---------- RECORD SET ----------

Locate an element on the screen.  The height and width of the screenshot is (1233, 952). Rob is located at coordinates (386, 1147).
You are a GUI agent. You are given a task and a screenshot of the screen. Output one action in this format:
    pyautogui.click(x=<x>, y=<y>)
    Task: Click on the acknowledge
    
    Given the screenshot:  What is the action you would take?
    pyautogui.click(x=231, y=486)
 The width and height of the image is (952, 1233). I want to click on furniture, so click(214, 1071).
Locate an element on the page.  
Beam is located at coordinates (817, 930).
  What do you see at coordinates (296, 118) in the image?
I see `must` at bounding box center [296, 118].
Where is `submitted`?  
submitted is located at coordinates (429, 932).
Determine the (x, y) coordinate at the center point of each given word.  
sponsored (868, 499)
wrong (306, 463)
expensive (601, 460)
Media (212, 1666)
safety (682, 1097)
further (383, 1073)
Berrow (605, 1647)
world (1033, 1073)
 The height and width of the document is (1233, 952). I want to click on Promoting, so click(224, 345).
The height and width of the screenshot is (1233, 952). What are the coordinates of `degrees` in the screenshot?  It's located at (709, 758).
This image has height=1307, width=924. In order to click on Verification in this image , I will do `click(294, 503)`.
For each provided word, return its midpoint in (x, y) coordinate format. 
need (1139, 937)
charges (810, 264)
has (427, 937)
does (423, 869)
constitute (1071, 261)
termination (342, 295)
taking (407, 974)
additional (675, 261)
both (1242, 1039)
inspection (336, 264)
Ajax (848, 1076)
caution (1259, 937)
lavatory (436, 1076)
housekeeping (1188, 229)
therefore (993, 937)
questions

----------

Count the lines in the rows above that contain the string "word", treating uppercase and lowercase as different. Give only the number.

2